* Begin *

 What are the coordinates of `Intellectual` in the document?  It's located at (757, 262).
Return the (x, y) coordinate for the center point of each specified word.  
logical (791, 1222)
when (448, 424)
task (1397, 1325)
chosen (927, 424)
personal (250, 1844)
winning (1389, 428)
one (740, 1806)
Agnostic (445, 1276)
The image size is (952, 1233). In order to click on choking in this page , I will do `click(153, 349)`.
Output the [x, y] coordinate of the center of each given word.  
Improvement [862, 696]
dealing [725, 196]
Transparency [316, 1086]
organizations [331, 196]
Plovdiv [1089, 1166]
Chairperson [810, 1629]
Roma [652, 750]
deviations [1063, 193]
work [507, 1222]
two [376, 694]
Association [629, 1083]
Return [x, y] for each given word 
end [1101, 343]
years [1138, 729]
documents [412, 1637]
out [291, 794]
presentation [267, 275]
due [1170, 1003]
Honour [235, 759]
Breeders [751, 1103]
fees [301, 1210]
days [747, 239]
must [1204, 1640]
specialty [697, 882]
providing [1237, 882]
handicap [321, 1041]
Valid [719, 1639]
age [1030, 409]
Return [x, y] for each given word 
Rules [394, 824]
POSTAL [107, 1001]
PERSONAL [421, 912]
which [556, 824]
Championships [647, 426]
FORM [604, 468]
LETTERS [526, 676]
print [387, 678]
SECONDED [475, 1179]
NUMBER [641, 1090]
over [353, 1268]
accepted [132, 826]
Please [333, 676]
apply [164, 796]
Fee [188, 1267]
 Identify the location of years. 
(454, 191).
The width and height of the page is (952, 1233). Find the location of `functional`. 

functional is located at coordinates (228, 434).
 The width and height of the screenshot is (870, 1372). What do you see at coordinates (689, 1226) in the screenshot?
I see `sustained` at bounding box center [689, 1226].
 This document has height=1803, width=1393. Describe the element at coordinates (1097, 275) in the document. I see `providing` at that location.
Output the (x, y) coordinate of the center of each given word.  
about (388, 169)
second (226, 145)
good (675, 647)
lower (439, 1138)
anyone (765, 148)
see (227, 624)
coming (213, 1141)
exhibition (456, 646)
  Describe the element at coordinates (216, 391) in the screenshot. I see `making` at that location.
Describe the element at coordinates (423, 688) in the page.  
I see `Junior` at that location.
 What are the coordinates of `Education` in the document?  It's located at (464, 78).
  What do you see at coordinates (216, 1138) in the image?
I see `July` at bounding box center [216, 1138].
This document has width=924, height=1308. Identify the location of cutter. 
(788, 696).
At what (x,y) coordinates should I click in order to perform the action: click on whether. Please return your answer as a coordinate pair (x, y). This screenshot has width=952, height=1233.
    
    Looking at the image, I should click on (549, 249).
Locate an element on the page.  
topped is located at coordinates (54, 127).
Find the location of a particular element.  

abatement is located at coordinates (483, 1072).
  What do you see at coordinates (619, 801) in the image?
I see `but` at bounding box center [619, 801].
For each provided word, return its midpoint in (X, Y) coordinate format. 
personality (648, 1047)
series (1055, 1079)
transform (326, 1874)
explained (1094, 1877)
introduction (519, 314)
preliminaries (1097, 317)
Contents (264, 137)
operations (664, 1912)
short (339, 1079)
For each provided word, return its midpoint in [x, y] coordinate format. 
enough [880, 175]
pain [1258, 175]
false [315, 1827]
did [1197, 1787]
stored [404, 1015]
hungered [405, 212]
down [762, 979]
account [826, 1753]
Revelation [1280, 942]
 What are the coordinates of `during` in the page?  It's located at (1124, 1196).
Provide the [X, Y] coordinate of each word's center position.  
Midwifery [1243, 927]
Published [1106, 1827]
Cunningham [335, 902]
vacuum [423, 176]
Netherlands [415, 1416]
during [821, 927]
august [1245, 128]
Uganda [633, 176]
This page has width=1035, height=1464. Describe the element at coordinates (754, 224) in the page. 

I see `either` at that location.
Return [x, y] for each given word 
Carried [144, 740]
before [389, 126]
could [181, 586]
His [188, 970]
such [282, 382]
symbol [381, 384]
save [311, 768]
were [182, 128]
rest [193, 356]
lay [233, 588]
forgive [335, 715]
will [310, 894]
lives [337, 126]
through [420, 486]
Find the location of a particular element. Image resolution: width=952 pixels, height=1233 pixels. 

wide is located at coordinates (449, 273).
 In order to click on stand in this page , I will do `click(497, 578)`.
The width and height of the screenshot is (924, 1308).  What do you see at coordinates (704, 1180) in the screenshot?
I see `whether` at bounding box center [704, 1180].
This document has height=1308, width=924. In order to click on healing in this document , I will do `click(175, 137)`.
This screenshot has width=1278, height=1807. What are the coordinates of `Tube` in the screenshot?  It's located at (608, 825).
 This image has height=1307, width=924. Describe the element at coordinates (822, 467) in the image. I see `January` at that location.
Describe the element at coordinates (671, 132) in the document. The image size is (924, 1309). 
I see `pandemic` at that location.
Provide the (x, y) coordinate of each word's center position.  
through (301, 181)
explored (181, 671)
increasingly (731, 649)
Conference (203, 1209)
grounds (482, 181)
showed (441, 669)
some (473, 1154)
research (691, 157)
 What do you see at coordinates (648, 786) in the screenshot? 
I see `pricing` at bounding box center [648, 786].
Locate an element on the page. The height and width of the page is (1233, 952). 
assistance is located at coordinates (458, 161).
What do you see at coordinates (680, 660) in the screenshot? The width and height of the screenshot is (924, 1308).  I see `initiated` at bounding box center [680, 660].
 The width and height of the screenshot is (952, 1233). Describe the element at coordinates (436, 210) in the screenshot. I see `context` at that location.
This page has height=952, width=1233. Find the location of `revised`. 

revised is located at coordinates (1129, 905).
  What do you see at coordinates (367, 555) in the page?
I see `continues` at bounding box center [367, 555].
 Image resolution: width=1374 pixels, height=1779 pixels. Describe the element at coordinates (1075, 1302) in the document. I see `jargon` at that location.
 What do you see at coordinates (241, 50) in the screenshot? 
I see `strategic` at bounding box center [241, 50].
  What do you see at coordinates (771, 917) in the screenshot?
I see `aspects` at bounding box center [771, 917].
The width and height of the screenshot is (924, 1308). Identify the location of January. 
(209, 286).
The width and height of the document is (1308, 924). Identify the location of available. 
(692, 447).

* End *

Copy out the entries word for word, starting at the line containing "The width and height of the document" and ending at the last line of the entries, both included.

The width and height of the document is (1308, 924). Identify the location of available. 
(692, 447).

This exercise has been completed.